Jakarta (ANTARA) - Pemerintah dinilai perlu benar-benar mewaspadai mekanisme Investor State Dispute Settlement (ISDS) dalam perjanjian internasional yang dapat membuat perusahaan multinasional bisa menggugat kebijakan suatu pemerintahan, termasuk di Indonesia.

"Kemenangan (dalam mekanisme ISDS) bisa saja ada di pihak negara (pemerintah), tetapi sangat jarang," kata Direktur Eksekutif IGJ Rachmi Hertanti kepada Antara di Jakarta, Rabu.

Dengan menyetujui mekanisme ISDS, investor asing bisa menuntut pemerintah tuan rumah tempat sang investor menanamkan saham,  di pengadilan Arbitrase Internasional atas peraturan yang dianggap merugikan investor, meski regulasi yang digugat itu merupakan kebijakan pemerintah.

Berita terakhir di mana pemerintah RI berhasil memenangkan perkara arbitrase internasional di International Centre for Settlement of Investment Disputes (ICSID) melawan Churchill Mining Plc dan Planet Mining Pty Ltd, beberapa waktu lalu, dinilai Rachmi tidak mesti berarti menandakan bahwa ISDS tidak perlu dicemaskan.

INSTRUKSI TUGAS:
• 1. Ulangi bagian artikel tentang ISDS secara persis, mulai dari "Jakarta (ANTARA) - Pemerintah" dan berlanjut hingga "merupakan kebijakan pemerintah.".
• 2. Menurut artikel tentang ISDS, perusahaan mana saja yang dikalahkan pemerintah RI dalam perkara arbitrase di ICSID?

BAHAN YANG DISEDIAKAN:
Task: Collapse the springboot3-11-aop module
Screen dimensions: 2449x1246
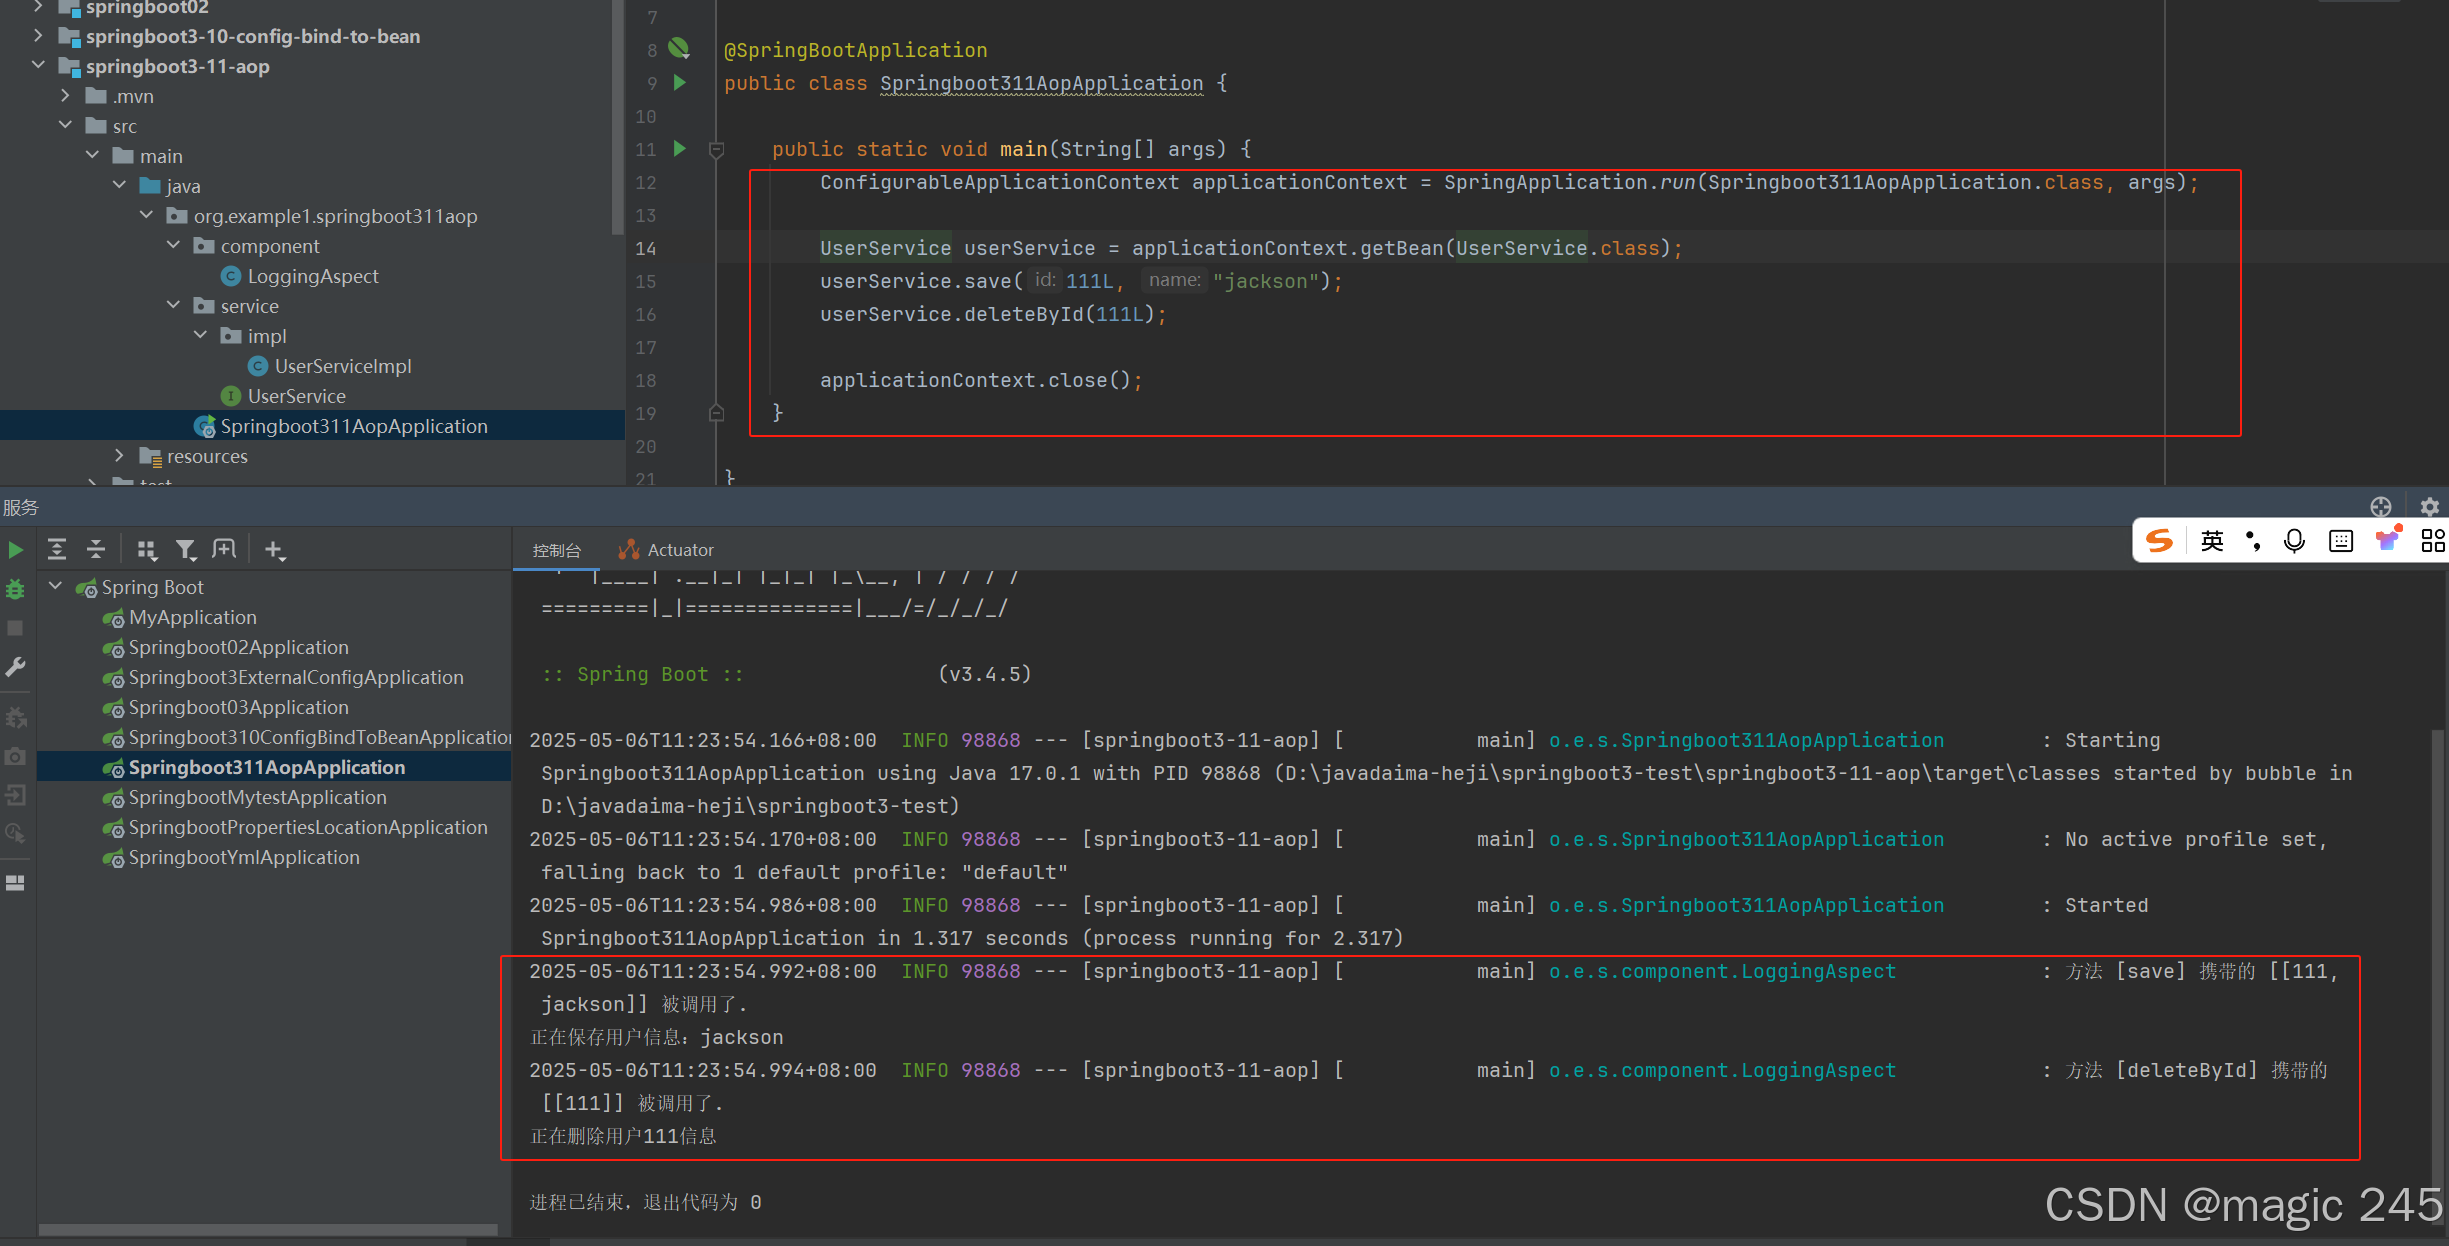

JAWABAN TIAP TUGAS:
• 1.
Jakarta (ANTARA) - Pemerintah dinilai perlu benar-benar mewaspadai mekanisme Investor State Dispute Settlement (ISDS) dalam perjanjian internasional yang dapat membuat perusahaan multinasional bisa menggugat kebijakan suatu pemerintahan, termasuk di Indonesia.

"Kemenangan (dalam mekanisme ISDS) bisa saja ada di pihak negara (pemerintah), tetapi sangat jarang," kata Direktur Eksekutif IGJ Rachmi Hertanti kepada Antara di Jakarta, Rabu.

Dengan menyetujui mekanisme ISDS, investor asing bisa menuntut pemerintah tuan rumah tempat sang investor menanamkan saham,  di pengadilan Arbitrase Internasional atas peraturan yang dianggap merugikan investor, meski regulasi yang digugat itu merupakan kebijakan pemerintah.

• 2. Churchill Mining Plc dan Planet Mining Pty Ltd.